- Exercise directions
Find the string "Content" in the records. Copy every line it appears in.

- Data listing
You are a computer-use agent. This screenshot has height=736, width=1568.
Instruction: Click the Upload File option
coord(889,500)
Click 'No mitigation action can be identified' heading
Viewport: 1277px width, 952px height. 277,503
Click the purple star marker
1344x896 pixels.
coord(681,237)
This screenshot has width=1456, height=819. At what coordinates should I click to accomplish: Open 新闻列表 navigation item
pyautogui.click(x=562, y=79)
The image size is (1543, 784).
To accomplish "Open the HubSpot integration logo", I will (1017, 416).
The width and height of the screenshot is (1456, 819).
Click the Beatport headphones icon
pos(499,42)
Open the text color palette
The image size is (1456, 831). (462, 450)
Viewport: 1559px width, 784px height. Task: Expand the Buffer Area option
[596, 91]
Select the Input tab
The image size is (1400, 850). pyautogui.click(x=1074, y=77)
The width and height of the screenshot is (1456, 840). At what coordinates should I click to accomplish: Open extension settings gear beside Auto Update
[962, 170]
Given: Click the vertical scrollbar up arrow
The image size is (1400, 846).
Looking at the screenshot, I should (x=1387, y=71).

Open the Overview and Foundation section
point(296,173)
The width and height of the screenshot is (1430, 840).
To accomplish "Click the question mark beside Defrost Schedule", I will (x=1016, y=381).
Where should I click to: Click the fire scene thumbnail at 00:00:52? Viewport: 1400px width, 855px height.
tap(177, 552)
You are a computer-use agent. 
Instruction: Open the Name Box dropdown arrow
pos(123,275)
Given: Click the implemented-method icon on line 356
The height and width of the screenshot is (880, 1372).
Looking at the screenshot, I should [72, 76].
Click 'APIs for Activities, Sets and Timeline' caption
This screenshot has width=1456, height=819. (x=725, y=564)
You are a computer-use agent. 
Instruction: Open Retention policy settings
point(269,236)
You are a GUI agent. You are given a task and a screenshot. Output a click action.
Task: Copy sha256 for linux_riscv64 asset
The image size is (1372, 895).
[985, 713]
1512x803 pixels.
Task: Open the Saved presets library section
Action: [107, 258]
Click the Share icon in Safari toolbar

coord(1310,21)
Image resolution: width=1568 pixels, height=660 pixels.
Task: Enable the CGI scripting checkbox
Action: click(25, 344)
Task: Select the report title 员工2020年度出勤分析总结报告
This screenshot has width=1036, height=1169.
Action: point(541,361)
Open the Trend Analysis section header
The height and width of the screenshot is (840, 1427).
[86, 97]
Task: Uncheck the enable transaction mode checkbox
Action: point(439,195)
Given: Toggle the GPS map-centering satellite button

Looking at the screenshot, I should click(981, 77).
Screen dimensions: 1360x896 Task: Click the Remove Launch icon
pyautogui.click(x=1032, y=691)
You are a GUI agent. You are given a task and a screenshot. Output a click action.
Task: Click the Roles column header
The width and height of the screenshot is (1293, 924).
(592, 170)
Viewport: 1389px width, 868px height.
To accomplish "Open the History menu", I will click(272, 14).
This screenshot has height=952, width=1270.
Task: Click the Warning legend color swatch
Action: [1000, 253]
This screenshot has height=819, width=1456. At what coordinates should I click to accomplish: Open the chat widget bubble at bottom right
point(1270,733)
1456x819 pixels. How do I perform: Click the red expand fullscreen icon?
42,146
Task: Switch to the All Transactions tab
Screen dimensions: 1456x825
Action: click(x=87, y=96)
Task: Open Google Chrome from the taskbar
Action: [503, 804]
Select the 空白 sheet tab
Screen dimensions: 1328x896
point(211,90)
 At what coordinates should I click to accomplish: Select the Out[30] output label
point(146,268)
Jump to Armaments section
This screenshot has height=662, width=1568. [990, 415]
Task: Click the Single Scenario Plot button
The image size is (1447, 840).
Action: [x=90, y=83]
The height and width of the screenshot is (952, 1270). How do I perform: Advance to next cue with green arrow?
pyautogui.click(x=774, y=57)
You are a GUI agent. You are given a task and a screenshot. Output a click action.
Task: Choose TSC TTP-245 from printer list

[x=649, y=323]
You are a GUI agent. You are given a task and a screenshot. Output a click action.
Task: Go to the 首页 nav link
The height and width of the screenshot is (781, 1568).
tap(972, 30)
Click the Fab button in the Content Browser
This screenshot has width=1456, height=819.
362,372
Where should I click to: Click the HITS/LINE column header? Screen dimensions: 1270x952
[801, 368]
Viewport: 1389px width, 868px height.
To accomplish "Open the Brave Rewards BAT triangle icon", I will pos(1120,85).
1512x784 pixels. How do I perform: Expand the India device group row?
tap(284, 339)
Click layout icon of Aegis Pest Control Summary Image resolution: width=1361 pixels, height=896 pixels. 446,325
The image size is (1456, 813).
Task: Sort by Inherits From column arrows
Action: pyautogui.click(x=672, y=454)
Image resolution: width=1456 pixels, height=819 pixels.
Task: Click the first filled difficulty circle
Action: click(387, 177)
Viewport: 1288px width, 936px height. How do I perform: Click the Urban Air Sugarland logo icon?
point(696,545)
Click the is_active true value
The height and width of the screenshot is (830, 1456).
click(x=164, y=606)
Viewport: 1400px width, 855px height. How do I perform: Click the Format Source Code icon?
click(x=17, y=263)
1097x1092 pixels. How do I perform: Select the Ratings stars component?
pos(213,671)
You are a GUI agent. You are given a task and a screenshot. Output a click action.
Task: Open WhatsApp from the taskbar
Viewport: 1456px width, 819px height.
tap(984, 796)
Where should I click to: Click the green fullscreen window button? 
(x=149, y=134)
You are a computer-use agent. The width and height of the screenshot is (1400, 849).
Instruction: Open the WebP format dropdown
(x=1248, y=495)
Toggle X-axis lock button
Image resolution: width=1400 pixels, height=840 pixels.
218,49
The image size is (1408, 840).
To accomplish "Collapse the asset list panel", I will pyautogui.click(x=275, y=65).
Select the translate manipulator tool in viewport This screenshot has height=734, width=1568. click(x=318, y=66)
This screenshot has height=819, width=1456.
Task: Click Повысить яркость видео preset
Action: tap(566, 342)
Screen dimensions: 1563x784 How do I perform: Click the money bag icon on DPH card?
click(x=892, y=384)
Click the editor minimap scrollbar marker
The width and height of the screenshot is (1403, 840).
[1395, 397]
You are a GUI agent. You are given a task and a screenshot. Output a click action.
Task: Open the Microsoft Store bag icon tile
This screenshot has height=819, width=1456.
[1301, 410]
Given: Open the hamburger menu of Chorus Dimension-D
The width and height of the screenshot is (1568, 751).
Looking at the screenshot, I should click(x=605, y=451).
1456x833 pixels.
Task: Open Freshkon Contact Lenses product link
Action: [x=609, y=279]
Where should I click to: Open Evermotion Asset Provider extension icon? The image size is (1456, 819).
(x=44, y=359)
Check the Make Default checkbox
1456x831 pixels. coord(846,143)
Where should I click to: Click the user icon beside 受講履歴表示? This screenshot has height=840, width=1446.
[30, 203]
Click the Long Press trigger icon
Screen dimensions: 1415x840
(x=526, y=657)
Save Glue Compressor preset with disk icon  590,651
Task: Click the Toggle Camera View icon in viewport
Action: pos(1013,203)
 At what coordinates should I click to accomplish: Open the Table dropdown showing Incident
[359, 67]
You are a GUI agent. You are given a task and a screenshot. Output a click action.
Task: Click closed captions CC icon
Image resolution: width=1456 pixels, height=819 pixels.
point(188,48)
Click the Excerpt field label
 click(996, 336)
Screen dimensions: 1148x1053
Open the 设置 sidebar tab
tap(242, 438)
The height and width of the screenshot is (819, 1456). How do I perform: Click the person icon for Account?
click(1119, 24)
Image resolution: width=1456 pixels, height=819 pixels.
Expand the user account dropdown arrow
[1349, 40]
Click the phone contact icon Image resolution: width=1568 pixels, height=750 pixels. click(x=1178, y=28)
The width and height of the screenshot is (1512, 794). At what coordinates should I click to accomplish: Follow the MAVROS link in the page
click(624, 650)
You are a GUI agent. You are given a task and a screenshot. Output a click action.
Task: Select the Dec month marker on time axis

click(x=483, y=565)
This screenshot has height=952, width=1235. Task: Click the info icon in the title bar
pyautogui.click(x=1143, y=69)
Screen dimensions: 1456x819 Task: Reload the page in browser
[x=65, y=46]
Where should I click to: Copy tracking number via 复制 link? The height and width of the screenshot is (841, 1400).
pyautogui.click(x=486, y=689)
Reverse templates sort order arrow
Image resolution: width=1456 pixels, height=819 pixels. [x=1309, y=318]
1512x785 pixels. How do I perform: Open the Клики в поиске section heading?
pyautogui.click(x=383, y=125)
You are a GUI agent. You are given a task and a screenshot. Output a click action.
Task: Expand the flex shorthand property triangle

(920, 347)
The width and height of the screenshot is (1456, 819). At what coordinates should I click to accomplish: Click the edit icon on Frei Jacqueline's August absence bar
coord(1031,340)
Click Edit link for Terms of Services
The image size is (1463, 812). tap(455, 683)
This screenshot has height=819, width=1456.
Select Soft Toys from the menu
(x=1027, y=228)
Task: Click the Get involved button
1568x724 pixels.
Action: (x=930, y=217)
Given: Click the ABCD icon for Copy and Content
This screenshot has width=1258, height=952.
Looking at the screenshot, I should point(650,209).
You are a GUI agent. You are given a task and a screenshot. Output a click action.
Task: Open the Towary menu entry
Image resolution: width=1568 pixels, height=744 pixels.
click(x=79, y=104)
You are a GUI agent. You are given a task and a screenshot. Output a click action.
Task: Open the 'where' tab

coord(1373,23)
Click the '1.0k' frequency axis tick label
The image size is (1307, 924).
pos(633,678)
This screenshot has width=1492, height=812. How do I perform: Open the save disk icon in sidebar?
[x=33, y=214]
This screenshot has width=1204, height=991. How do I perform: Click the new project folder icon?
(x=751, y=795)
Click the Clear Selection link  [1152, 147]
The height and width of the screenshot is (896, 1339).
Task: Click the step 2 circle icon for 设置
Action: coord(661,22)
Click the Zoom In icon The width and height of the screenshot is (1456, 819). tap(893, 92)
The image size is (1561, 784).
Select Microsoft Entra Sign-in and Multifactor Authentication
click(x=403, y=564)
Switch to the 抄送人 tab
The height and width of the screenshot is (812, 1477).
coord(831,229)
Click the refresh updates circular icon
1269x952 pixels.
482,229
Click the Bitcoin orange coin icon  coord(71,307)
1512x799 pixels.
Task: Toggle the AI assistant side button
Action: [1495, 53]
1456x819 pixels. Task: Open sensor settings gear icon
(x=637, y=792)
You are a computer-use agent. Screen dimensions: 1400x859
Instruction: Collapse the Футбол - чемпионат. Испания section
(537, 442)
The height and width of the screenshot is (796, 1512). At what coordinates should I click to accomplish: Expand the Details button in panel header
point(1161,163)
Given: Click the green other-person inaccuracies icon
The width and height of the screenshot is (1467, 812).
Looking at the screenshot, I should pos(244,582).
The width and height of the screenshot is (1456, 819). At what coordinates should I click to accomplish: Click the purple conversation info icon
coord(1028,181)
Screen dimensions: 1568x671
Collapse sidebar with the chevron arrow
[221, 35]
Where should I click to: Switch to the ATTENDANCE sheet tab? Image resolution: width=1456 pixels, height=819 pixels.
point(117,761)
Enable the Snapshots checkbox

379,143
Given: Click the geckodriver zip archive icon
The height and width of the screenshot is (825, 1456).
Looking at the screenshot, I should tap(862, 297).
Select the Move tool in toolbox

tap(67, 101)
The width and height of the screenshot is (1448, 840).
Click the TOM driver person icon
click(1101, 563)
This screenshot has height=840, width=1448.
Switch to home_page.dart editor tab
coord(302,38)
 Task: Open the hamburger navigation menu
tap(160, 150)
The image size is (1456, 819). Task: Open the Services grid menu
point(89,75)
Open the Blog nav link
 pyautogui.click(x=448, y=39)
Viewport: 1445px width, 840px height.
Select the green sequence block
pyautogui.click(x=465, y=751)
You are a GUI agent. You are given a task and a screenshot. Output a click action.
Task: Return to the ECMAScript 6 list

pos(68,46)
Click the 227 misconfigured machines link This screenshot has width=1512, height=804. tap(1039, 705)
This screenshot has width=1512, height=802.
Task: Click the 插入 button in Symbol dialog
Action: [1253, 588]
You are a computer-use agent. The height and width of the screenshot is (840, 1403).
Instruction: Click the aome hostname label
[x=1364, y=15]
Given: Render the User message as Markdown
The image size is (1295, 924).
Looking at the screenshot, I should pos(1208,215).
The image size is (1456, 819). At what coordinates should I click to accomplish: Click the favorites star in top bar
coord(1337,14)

- Solved exercise
Click the Fab button in the Content Browser
Given: Click the ABCD icon for Copy and Content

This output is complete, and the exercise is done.